In this article, we’ll walk through the steps required to connect a Spark Structured Streaming application to Kafka in CDP Data Engineering Experience (DEX). This article extends the official CDP documentation: Connecting Kafka clients to Data Hub provisioned clusters, to include Spark applications run in Cloudera Data Experience.
Steps
keytool -import -keystore [CLIENT_TRUSTSTORE.JKS] -alias [ALIAS] -file [FREEIPA_CERT]

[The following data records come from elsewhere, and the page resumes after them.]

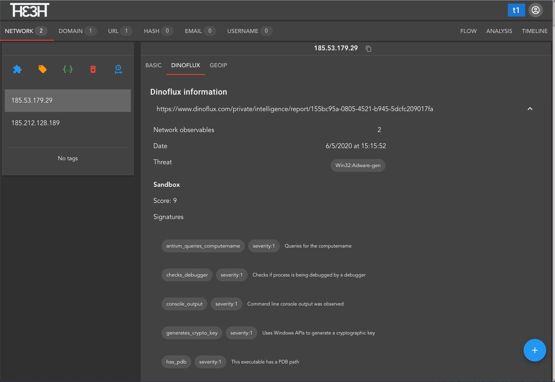Click the red delete trash icon
Screen dimensions: 555x382
pyautogui.click(x=93, y=69)
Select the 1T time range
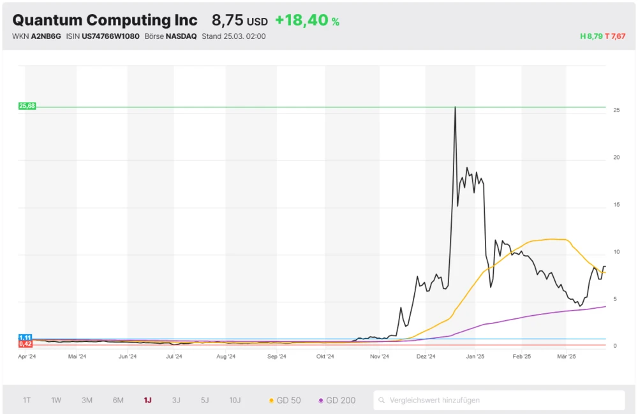Image resolution: width=638 pixels, height=414 pixels. (x=27, y=401)
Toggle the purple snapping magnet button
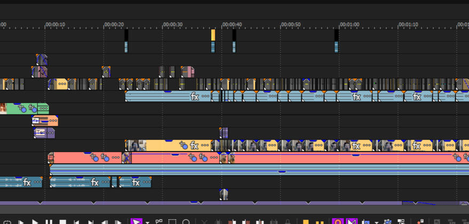The height and width of the screenshot is (224, 469). point(337,222)
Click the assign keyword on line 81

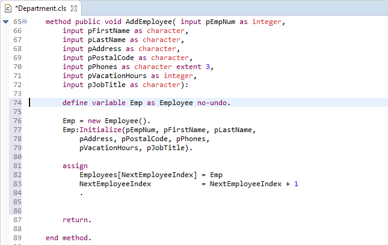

from pyspark.sql import SparkSession
from pyspark.sql.types import Row, StructField, StructType, StringType, IntegerType
spark = SparkSession\
.builder\
.appName("PythonSQL")\
.getOrCreate()
df = spark \
.readStream \
.format("kafka") \
.option("kafka.bootstrap.servers", "kafka_broker_hostname:9093") \
.option("subscribe", "yourtopic") \
.option("kafka.security.protocol", "SASL_SSL") \
.option("kafka.sasl.mechanism", "PLAIN") \
.option("kafka.ssl.truststore.location", "/app/mount/keystore.jks") \
.option("kafka.ssl.truststore.password", "mypassword") \
.option("kafka.sasl.jaas.config", 'org.apache.kafka.common.security.plain.PlainLoginModule required username="yourusername" password="mypassword";') \
.load()
df.selectExpr("CAST(key AS STRING)", "CAST(value AS STRING)")
query = df.writeStream \
.outputMode("append") \
.format("console") \
.start() \
query.awaitTermination()
Note: In the above code, we have specified that our keystore location as /app/mount/keystore.jks, in our option (kafka.ssl.truststore.location). This is because when we upload our keystore.jks file to Cloudera data experience later, it will be uploaded to the /app/mount directory.